No. It came out on the ravaged road as well. This time, though, the GPS was calling it Ashfield rather than Reservoir Road. Oddly, though, the sign said Frank. I knew I was in the same place, however, because I had come upon an antique car parked catty-cornered to the meeting place of these two roads. The vehicle looked to be from the 1920’s, pristine condition, with a few yellow helium balloons affixed to it bobbing gently in the drops of rain. Did I not mention seeing that before? I certainly should have, because as soon as I saw it again—a beautiful piece of antique machinery a couple of miles from the nearest habitation—I began cursing so profusely and imaginatively at the #$%*&#* GPS that I forget the photo op altogether and decided, in my fury, to travel the Unconstructed Road. How bad could it be?
As I’ve said above, Apparently All Roads Lead to Hell. At least in this section of Lehighton.
It wasn’t, though. Not hell. Not really. Just an unpaved, sparsely graveled, pitted, gullied, collapsing stretch of trail awaiting blacktop at some distant future date. My GPS was telling me I had to stick with this mess for another four miles. Four miles that took me thirty minutes to traverse. Oops. Behind schedule now. Two huge SUV’s passed me coming the other direction. I had to stand my ground or drop off the side. They were better outfitted to ease around my own, smaller, ill-equipped-for-such-stupidity motor vehicle. Being a sucker and not learning from my mistakes, I took their presence as a good sign as well. That was, until I saw the hiker with his walking stick and backpack. This was followed by a particularly huge rock in the road. I crawled past it with one thought: How did that get there? I looked up, then, and saw two spindly trees holding back a huge fall of boulders—and did I tell you torrential rain was coming? I began to swear again, but quickly took to laughing. (Can you say hysteria?) And all this time, I was driving up, up, up at a ridiculously steep angle.

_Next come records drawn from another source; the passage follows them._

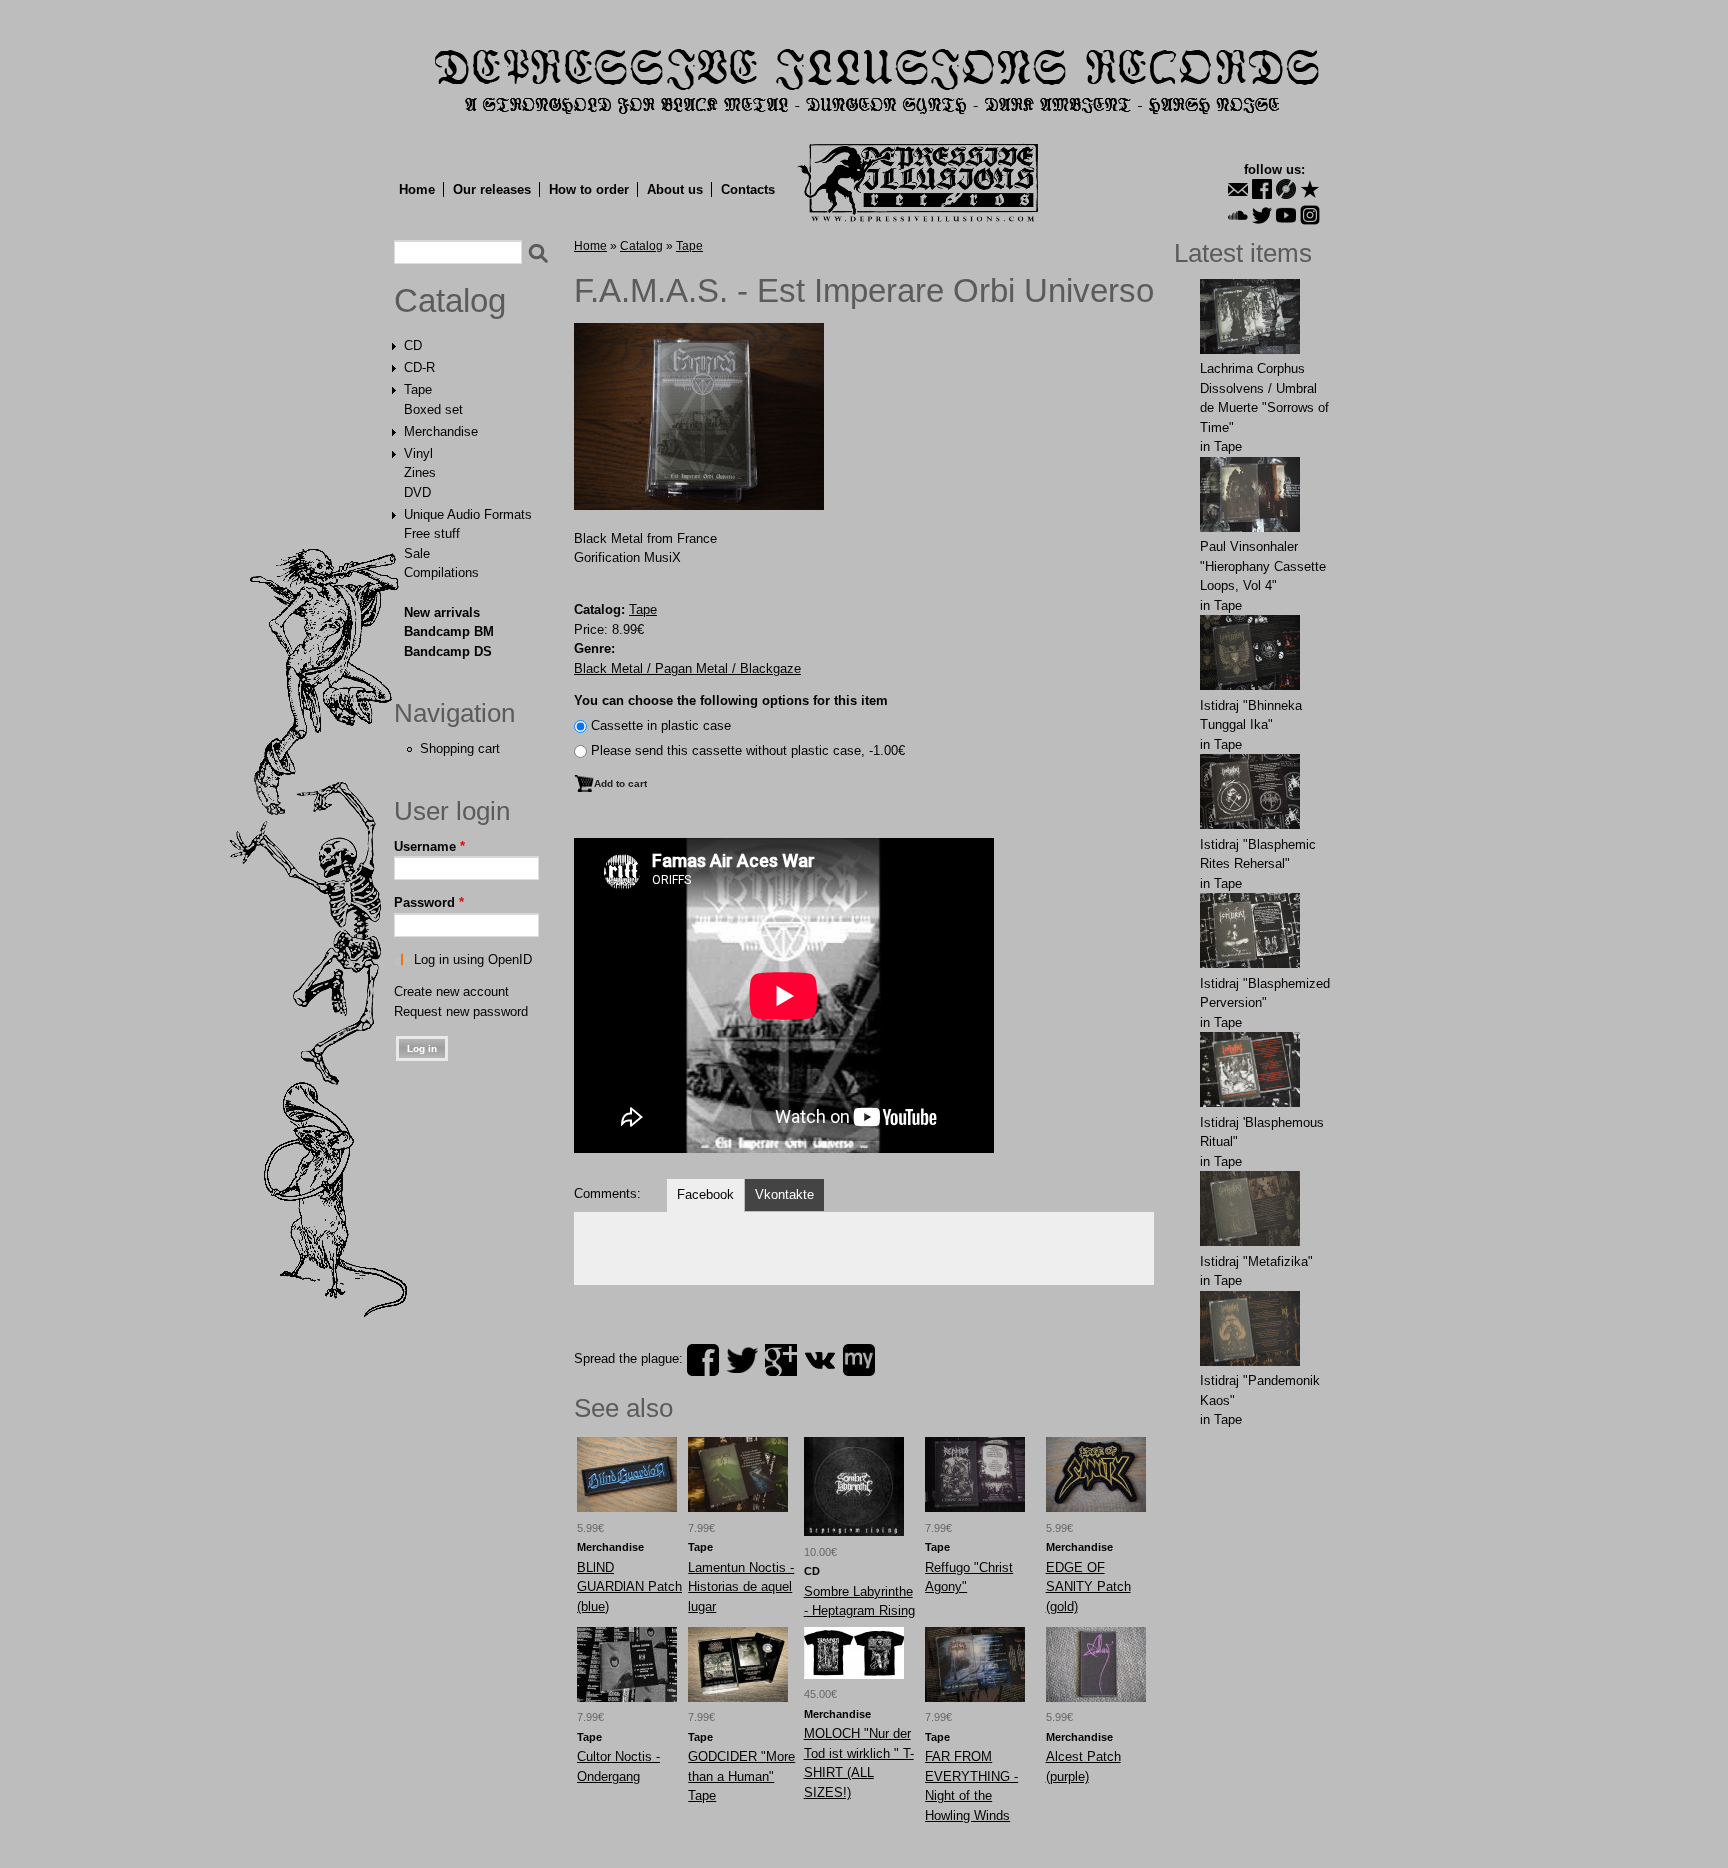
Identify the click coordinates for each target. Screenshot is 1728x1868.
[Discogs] (1286, 189)
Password (429, 902)
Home (417, 189)
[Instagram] (1310, 215)
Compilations (441, 572)
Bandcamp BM (449, 631)
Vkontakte (784, 1194)
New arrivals (442, 612)
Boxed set (433, 409)
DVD (417, 492)
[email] (1238, 189)
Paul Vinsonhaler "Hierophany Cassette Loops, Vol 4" (1263, 566)
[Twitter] (1262, 215)
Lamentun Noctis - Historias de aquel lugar (741, 1587)
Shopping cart (460, 748)
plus (781, 1360)
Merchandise (441, 431)
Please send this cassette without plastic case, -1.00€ (748, 750)
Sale (417, 553)
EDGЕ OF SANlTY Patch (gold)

Finally, the road leveled off. See picture at right—one of the only ones I took, daring to remove my hands from the steering wheel long enough to pull out my phone while stopped for a much needed respite from white knuckles and hyperventilation. Beautiful, yes? Green and lush and, well, you get it—anywhere else I would have broken out a picnic lunch.
The road was more evenly graveled here, almost wide enough for two cars. Piece of cake. Until I saw the fog ahead and remembered I now had to descend. I won’t give you all the details of the gullies, the positioning of my wheelbase in such a fashion that I could pass over the ruts, the hint of sunlight through the fog and trees to my right indicating a steep drop off… When I reached the bottom I breathed a sigh of relief. The dog chasing my car from a junkyard I could view as comical, the post office a sign of civilization—except for the lack of a town’s name across its brick front. Still, the road had become potholed blacktop. I had made it!
In short order, I reached another main road and took the left hand turn directed by my female non-companion and found myself a quarter mile from my destination. The GPS hadn’t misdirected me after all. She’d only displayed a really nasty sense of humor.